Demasiado a menudo (lamentablemente), se cruza uno con abogados que se dedican a enfangar el campo. A enmierdarlo todo con medias verdades e incluso directamente con mentiras, que además no tienen nada que ver con lo que se está discutiendo en el proceso.
Ya. Esto es cosa de los jueces. Lo que no se acredita no existe, y normalmente no hay sorpresas desagradables en ese sentido.
No obstante, el cliente de turno está convencido de que todo eso ya se ha soltado. Que ahí ha quedado, y que se acabarán saliendo con la suya. Sin ninguna duda atribuirán un resultado no satisfactorio al cien por cien a esa basura vertida, que en el fondo distingue al abogado bueno (el que actúa así) del malo (el que no lo hace), aunque la resolución en cuestión argumente su decisión en cosas que nada tienen que ver con ello.

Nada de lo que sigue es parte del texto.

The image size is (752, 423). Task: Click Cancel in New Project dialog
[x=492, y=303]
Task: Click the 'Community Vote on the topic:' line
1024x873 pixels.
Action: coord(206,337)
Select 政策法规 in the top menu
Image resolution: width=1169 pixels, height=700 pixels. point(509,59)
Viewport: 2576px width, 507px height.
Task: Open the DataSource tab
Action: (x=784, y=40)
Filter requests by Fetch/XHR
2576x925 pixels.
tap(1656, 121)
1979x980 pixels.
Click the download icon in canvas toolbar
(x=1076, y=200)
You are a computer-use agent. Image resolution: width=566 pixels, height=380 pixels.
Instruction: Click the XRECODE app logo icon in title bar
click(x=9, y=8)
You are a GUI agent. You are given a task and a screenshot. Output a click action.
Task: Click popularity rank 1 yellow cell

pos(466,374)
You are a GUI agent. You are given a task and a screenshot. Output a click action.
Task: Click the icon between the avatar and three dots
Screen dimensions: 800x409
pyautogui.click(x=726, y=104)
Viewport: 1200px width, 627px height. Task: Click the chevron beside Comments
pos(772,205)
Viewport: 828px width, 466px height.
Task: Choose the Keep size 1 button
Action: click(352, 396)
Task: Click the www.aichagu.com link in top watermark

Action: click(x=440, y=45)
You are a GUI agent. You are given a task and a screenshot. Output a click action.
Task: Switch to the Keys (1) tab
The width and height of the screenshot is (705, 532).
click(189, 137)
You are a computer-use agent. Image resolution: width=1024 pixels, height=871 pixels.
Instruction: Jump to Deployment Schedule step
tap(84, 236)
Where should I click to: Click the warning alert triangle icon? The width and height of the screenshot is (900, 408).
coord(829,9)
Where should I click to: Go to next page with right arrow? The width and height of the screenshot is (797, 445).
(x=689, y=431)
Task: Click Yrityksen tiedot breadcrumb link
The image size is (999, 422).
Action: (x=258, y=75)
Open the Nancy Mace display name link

El resultado de todo esto es la obcecación del cliente muchas veces por desmentir las más peregrinas afirmaciones o acusaciones lanzadas por la otra parte, obligando (si se le hace caso) a aportar ingente documentación al proceso y malgastar toneladas de energía en satisfacer ese síndrome “Sálvame”, con el peligro de desviar el foco de lo realmente importante.
No es fácil la pedagogía en estas situaciones, aunque estamos obligados a hacerla. A la profesión se le llena la boca de deontología, códigos éticos, venias, formalismos y mandangas, pero parece que luego todo eso para nada nos lo creemos.
Está bien que todos optimicemos nuestras opciones en un proceso, incluso que se evite decir toda la verdad y mil cosas con las que podemos jugar. Pero debería haber algunas líneas rojas que con demasiada frecuencia se sobrepasan. No debería valer todo. Una pena.